I remember reading about this in Popular Science when I was younger

Yeah, isn't this just a Russian version of the VASIMR engine?

[–] kokesh@lemmy.world 6 points 1 week ago (1 children)

Does it run on putin's farts?

[–] Jackhammer_Joe@lemmy.world 6 points 1 week ago* (last edited 1 week ago) (1 children)

Those farts are exclusively bottled for the orange fascist in the white house, to take a sniff whenever he has the need to feel close to daddy Putin

[–] Nfamwap@lemmy.world 6 points 1 week ago

How do you delete other users posts?

[–] FatLegTed@piefed.social 5 points 1 week ago (2 children)
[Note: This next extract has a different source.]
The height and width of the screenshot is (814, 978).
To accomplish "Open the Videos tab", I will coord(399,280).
The article says 30-60 days.

So possibly twice as long as the first estimate. Bit of a difference there.

[–] Tilgare@lemmy.world 2 points 1 week ago

I suppose so, but the expected flight time currently is 9 to 15 months - so this is an incredible achievement if true.

[–] surph_ninja@lemmy.world 2 points 1 week ago

You do realize Mars and Earth do not orbit the sun at the same rate? When the ship launches will affect the distance to travel.
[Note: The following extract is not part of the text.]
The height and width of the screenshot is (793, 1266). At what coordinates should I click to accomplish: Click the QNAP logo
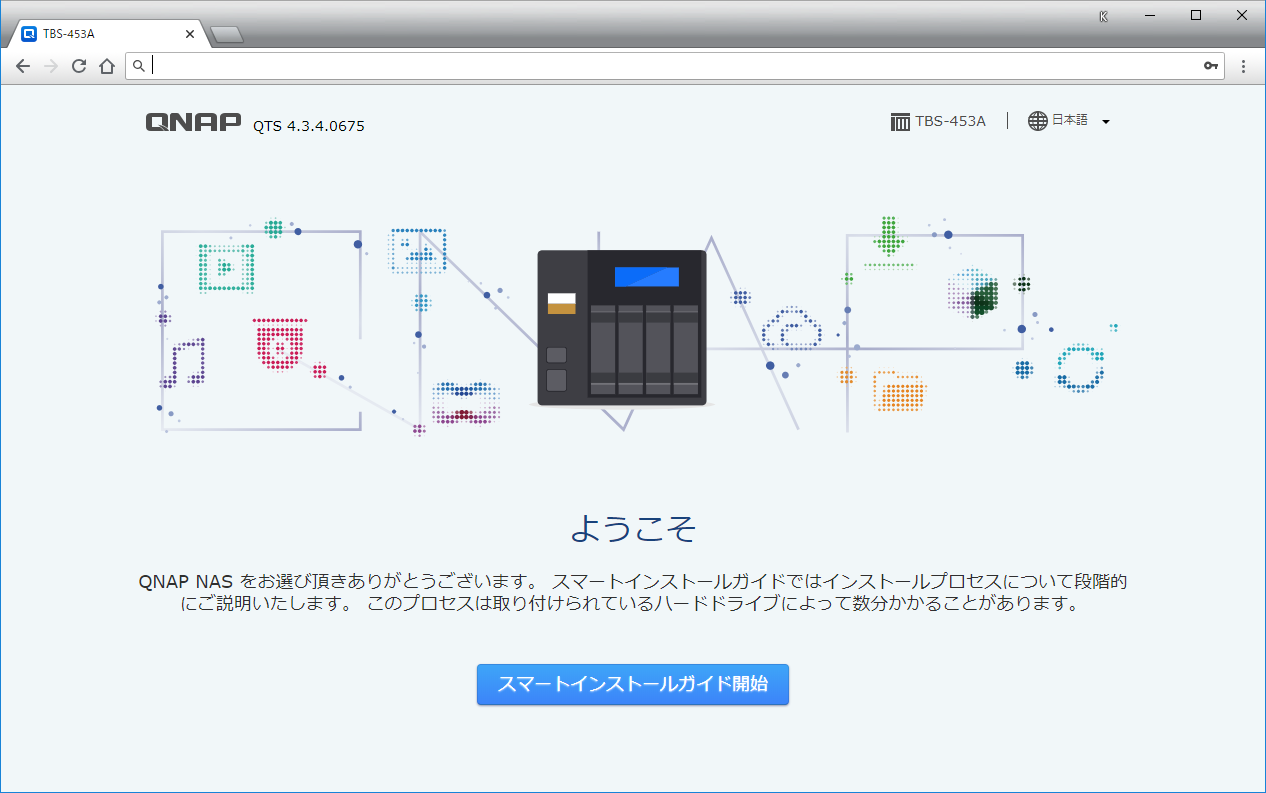(193, 122)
[–] SkybreakerEngineer@lemmy.world 4 points 1 week ago (1 children)

The only actual metric they quoted is exhaust speed? Really? BS detector is ringing

[–] threelonmusketeers@sh.itjust.works 3 points 1 week ago (2 children)

The only actual metric they quoted is exhaust speed?
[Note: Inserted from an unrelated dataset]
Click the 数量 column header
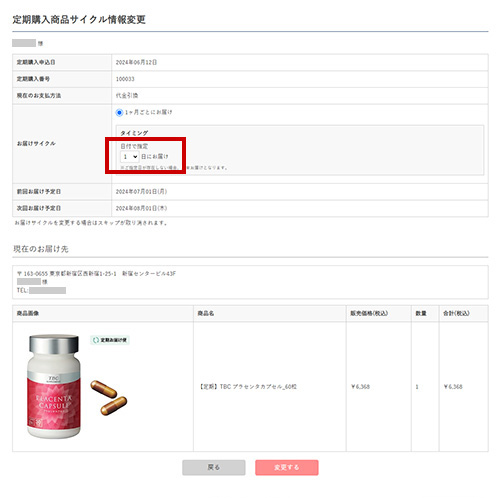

Not saying we shouldn't be skeptical, but isn't that the most important metric? A crazy-high exhaust velocity is how you get an engine with crazy-high specific impulse.

[–] randombullet@programming.dev 3 points 1 week ago* (last edited 1 week ago)

I would argue that fuel consumption would be quite important, same with power usage.

Edit: and also exhaust mass. If it's 1g of mass exhausted then it's a moot point.

Fuel type, specific impulse, thrust, power consumption, engine mass and volume...

[–] realitista@lemm.ee 3 points 1 week ago

Probably just trying to sell something to Elon in this new age of cooperation between Russia and USA to subjugate the rest of the world.

[–] aeronmelon@lemmy.world 3 points 1 week ago (2 children)
[–] Nasan@sopuli.xyz 3 points 1 week ago

This is true to cosmonauts well before they get anywhere near spacecraft

[–] FatLegTed@piefed.social 0 points 1 week ago

Get Musk to test it himself.

What an absolutely fucking fascinating coincidence.

[–] roofuskit@lemmy.world 2 points 1 week ago (1 children)

Who wants to do the math on how many Gs the acceleration would create?

[–] threelonmusketeers@sh.itjust.works 1 points 1 week ago (1 children)

Probably not much. Electric propulsion is usally pretty low thrust.

[–] roofuskit@lemmy.world 2 points 1 week ago

I meant for their theoretical 30 day trip.